→ **Task**: Print the complete set of entries exactly.

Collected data
........

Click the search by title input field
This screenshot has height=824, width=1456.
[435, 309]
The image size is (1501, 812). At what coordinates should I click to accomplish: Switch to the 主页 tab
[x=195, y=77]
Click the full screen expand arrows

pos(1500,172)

........

→ **Task solution**:
Click the search by title input field
This screenshot has height=824, width=1456.
[435, 309]
The image size is (1501, 812). At what coordinates should I click to accomplish: Switch to the 主页 tab
[x=195, y=77]
Click the full screen expand arrows

pos(1500,172)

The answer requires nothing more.